[LU-38] Kernel panic in ldiskfs on OST unmount Created: 10/Jan/11 Updated: 28/Jun/11 Resolved: 13/Jun/11 |
|
| Status: | Resolved |
| Project: | Lustre |
| Component/s: | None |
| Affects Version/s: | Lustre 1.8.6 |
| Fix Version/s: | None |
| Type: | Bug | Priority: | Minor |
| Reporter: | Christopher Morrone | Assignee: | Lai Siyao |
| Resolution: | Fixed | Votes: | 0 |
| Labels: | None | ||
| Environment: |
lustre-1.8.3.0-6chaos_2.6.18_93chaos.ch4.3 |
||
| Severity: | 3 |
| Rank (Obsolete): | 10407 |
| Description |
|
When the sysadmins attempted to unmount the OSTs on a number of OSSs to shutdown them down for scheduled maintenance, six of the nodes kernel panicked.

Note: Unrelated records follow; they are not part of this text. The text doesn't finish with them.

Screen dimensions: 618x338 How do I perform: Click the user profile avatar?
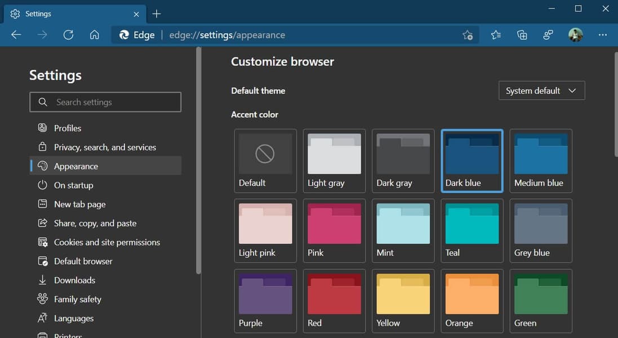[x=575, y=35]
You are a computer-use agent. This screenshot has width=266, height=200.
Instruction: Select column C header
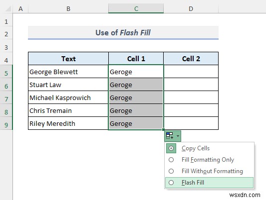pos(136,8)
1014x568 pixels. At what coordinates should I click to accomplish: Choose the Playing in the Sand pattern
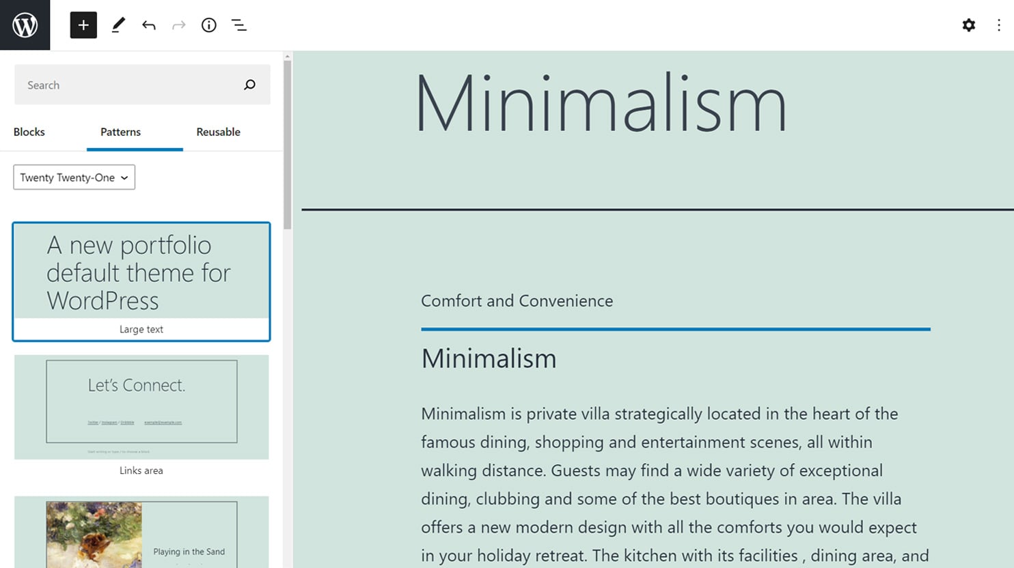(141, 533)
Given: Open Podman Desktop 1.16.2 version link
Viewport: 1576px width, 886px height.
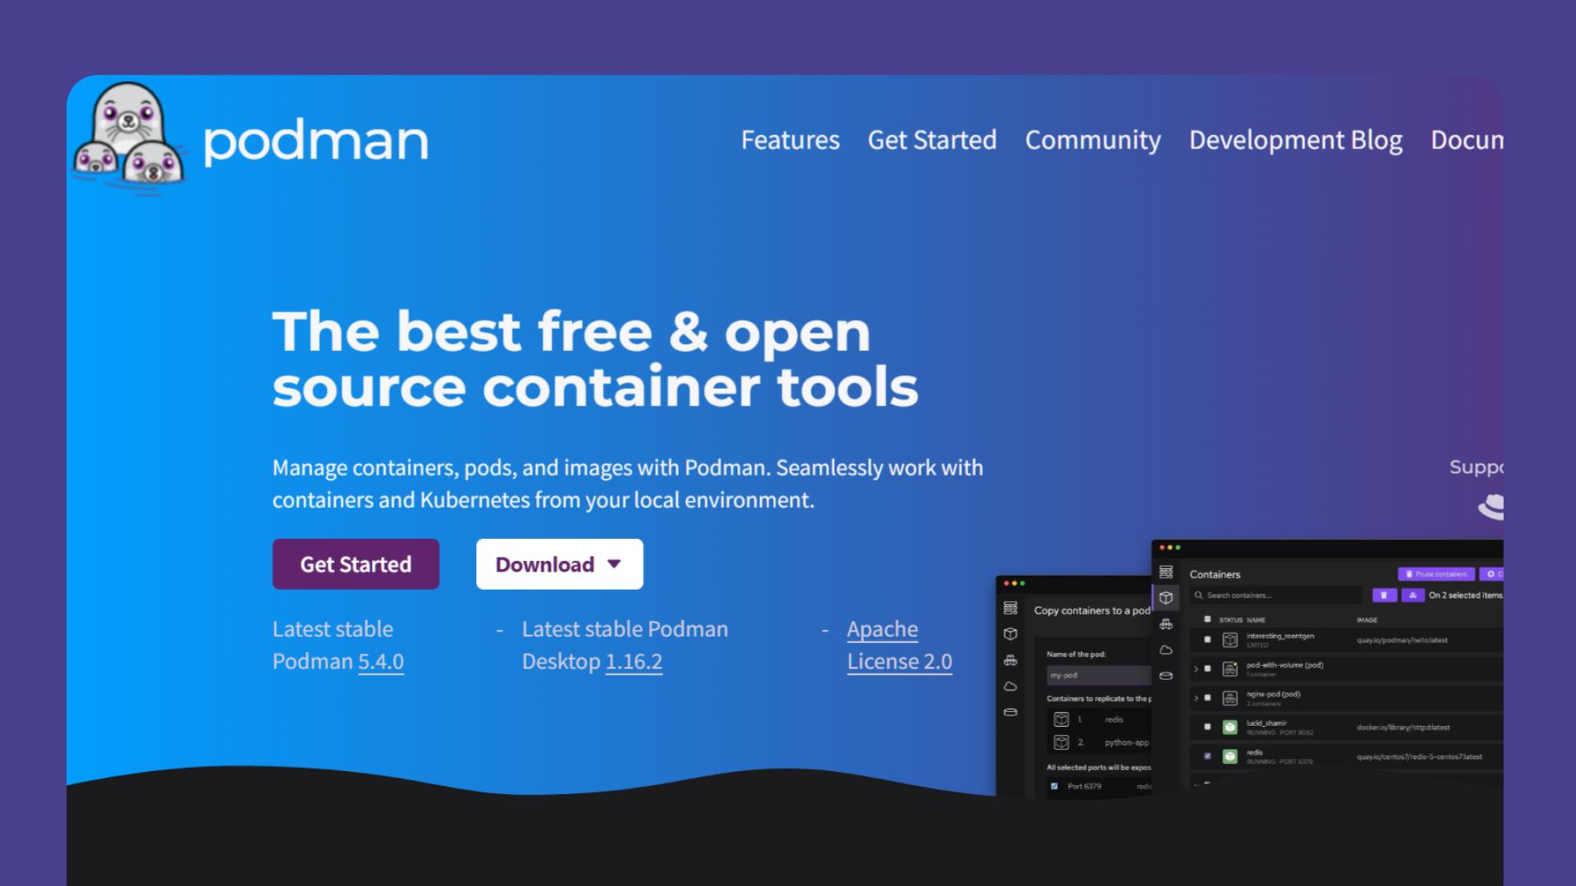Looking at the screenshot, I should 633,662.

They all say: Kernel BUG at fs/ldiskfs/mballoc.c:3714 RIP (for what its worth) is the same for each: :ldiskfs:ldiskfs_mb_release_inode_pa The stacks are also the same: sync_buffer I apologize for any typos. That had to be copied by hand. |
| Comments |
| Comment by Dan Ferber (Inactive) [ 10/Jan/11 ] |
|
Assigned to Alex for initial analysis. |
| Comment by Alex Zhuravlev [ 10/Jan/11 ] |
|
Christopher, can you confirm from the logs the devices were turned read-only? it looks to be instance of 24214 in bugzilla. |
| Comment by Christopher Morrone [ 11/Jan/11 ] |
|
It looks like "umount /dev/<ostdev>" does indeed turn the devices read-only as part of the shutdown process. |
| Comment by Lai Siyao [ 13/Jan/11 ] |
|
bug 16680 explains the cause of this crash, and this patch from bug 22299 should be able to fix it. This fix has been landed on 1.8.4 and 2.0, because your version is 1.8.3, I think you apply it and verify. |
| Comment by Christopher Morrone [ 16/Feb/11 ] |
|
I applied the patch to our copy of ldiskfs. |
| Comment by Peter Jones [ 13/Jun/11 ] |
|
Please reopen if this reoccurs with the patches applied |